Zoetrope: Shedding light on The Illusionist


Originally published by Varsity on 28th October 2017

In Sylvain Chomet’s 2010 animation The Illusionist, a French stage magician struggles to make ends meet in 1960s Europe, moving from city to city to find work, performing his routines in increasingly tawdry venues to dwindling audiences. In the process, he inadvertently becomes the father figure to a naïve young Scottish girl who believes his magic is real, and tries desperately to take care of her after she follows him to Edinburgh, despite his failing career. It is a beautiful, lyrical film, full of loneliness and elegiac longing, with a gorgeous art style. It also conceals a dark family secret about one of the twentieth century’s most respected filmmakers.

Let us back up a bit. Before legendary French comic director Jacques Tati made his first film, he was a cabaret performer at the Lido de Paris, trying to make a name for himself and getting the occasional cinematic role. There he had a brief relationship with fellow performer Herta Schiel, which ended with Schiel pregnant and Tati paying her so that she would sign a legal document relinquishing him of parental duties, thereby disowning his first daughter and leaving Schiel to fend for herself.

Tati’s abandonment of Schiel and his daughter, who he never had contact with despite several requests on her part, is generally treated as a historical footnote in the life of one of France’s most acclaimed and revered directors. Tati made only six feature films in his lifetime, but he is consistently ranked highly in lists of the greatest directors in history, sometimes compared to beloved silent comedians like Charlie Chaplin. Although some of his old music hall colleagues knew of his actions towards Schiel, most of the film world was left blissfully ignorant, and his troubled past did not resurface until decades after his death, when a long-forgotten Tati script was uncovered by his second daughter, Sophie Tatischeff, and handed to animator Sylvain Chomet – that script eventually became The Illusionist.

The film’s release, unsurprisingly, was met with some controversy. Enter Richard McDonald: the son of Helga Marie-Jeanne Schiel, the daughter who Tati disowned. When the film first debuted at Cannes, McDonald wrote a scathing letter of condemnation, published in The Observer, accusing Chomet of “sabotaging…Tati’s original L’Illusioniste script”. McDonald argues that Tati’s script was written as an act of remorse for his treatment of Helga Schiel, and that the troubled father-daughter relationship portrayed in the film is an analogy for his own failures as a father. This detail, however, is conspicuously absent from the film itself.
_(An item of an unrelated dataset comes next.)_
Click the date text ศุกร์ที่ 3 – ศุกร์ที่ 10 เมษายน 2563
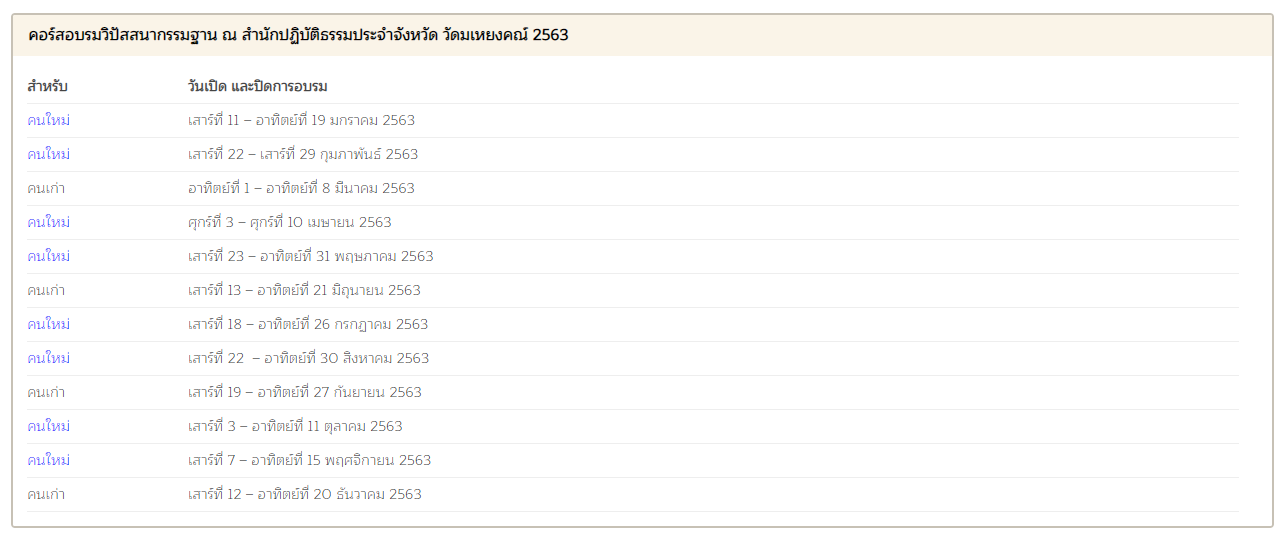pos(290,223)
Nowhere does Chomet offer a dedication to Schiel, or any kind of historical note – this enraged McDonald, who said it “subverts the man’s only redeeming response towards his daughter”.

Chomet, for his part, rejects the entire notion that the script was written for Schiel. When recounting a meeting he had with McDonald prior to the film’s release, he quotes himself as saying “I don’t see any reason why this script should have been dedicated to this girl [Tati] never lived with and who he didn’t see growing up”. Chomet, instead, suggests that the film was written for Sophie Tatischeff, Tati’s aforementioned second daughter – indeed, the one dedication that does appear in the film is to her – and he has dismissed the coverage of McDonald’s claims by The Observer and other newspapers as “very bad journalism”.
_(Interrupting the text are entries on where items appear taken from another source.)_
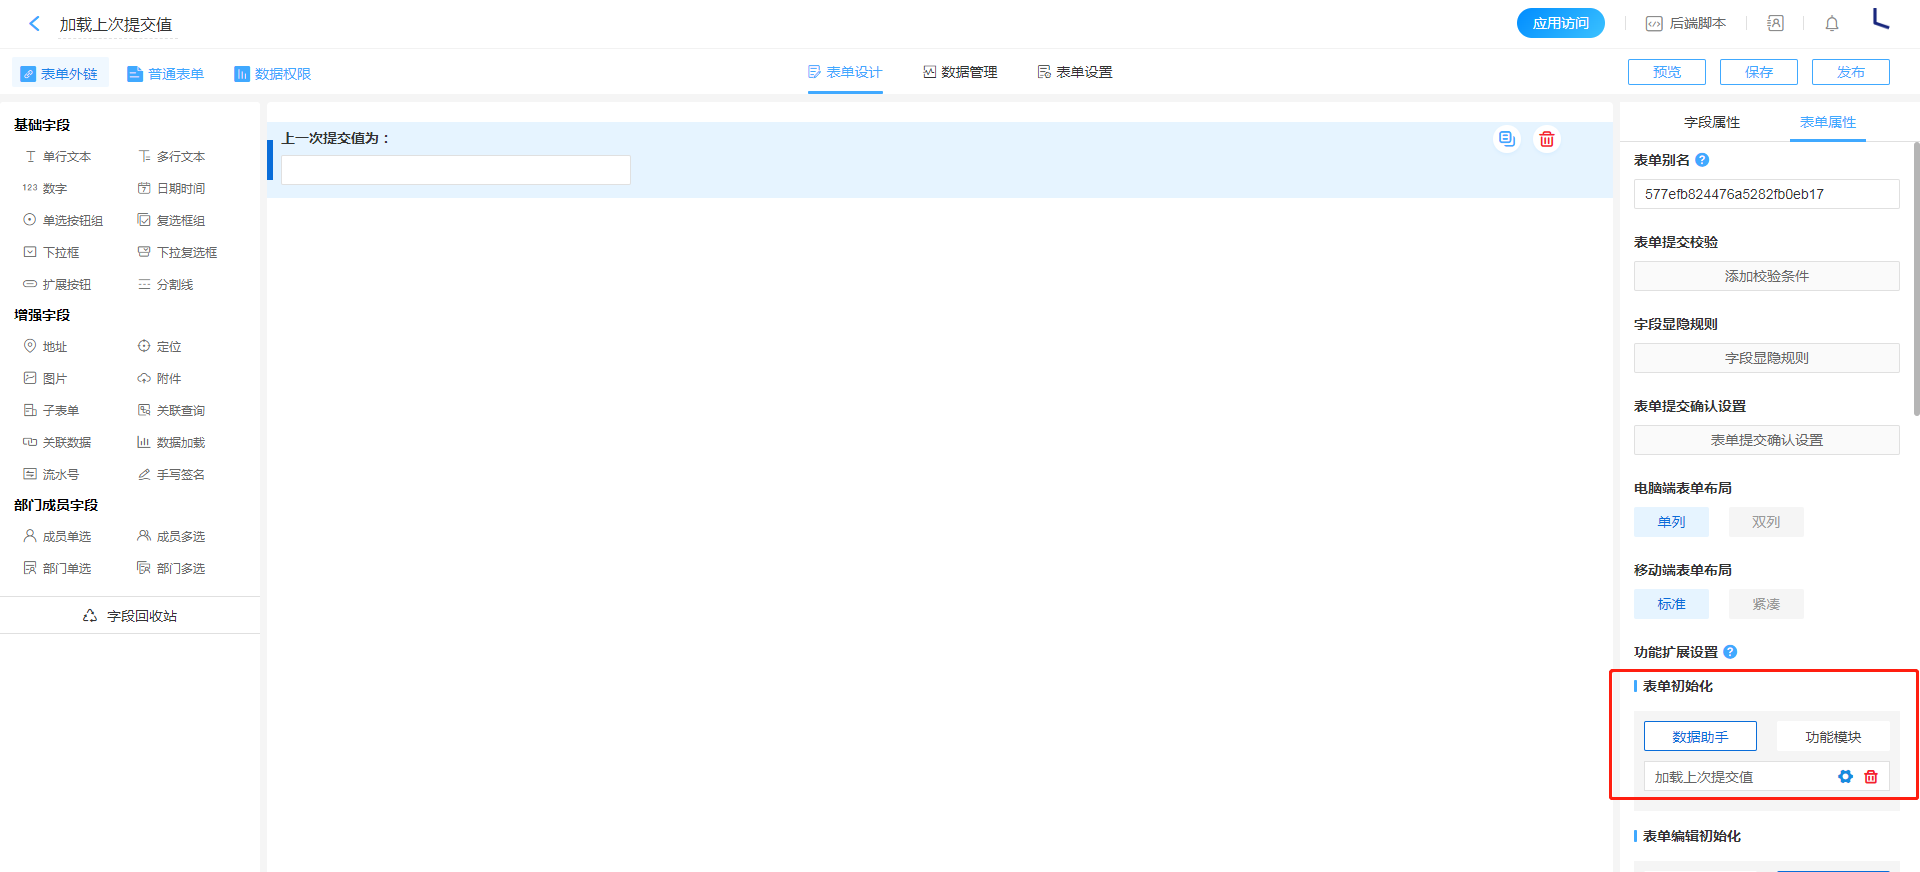
Task: Open the 数据管理 tab
Action: click(960, 72)
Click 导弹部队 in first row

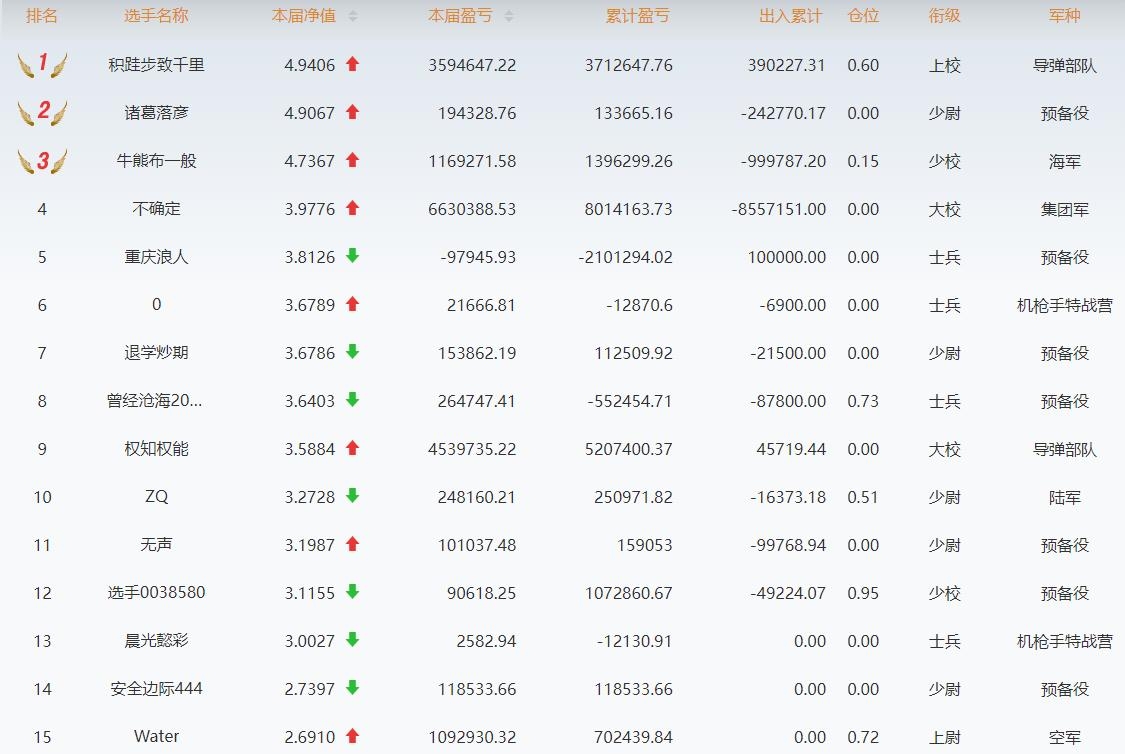tap(1064, 65)
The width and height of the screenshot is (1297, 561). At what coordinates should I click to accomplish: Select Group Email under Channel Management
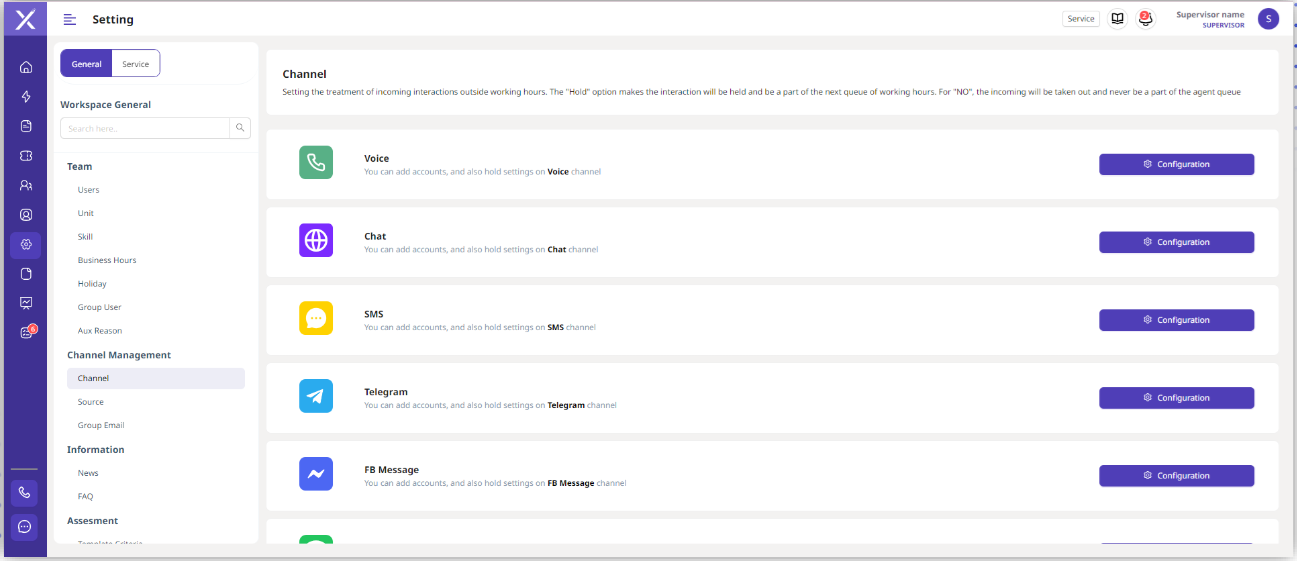(x=101, y=425)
This war of words between Chomet and McDonald interests me because it seems to be a convergence of so many different debates about art and about artists. If we suspect an artist of great moral wrongdoing, for example, how do we go about appraising their work? How do we figure out the intentions behind a piece of art if the artist in question has been dead several decades? How do you adapt that piece of art from a textual medium to a visual medium? And who has the right to decide these things?

In the case of The Illusionist, I cannot say that there is a simple answer to any of these questions. If Tati really did abandon his first child in the way that McDonald alleges in his letter, he is not someone I would have respect for. I also cannot say, therefore, if I believe that Chomet should not have made his film. Nevertheless, I liked the film a lot when I first watched it, although my opinion changed once I discovered more about the sordid history behind it.

While I may not be able to answer these questions, I think they are worth asking. It can be too easy for audiences and critics to get caught up in a narrative of auteurist brilliance when discussing a canonised figure like Tati, but the reality is that those figures are just as flawed and prone to cruelty as the rest of us, and that reality needs to be engaged with. Taking Chomet’s route and choosing to dismiss anyone who critiques his specific interpretation of Tati’s work is, I think, intellectually dishonest, and ultimately does his own film a disservice.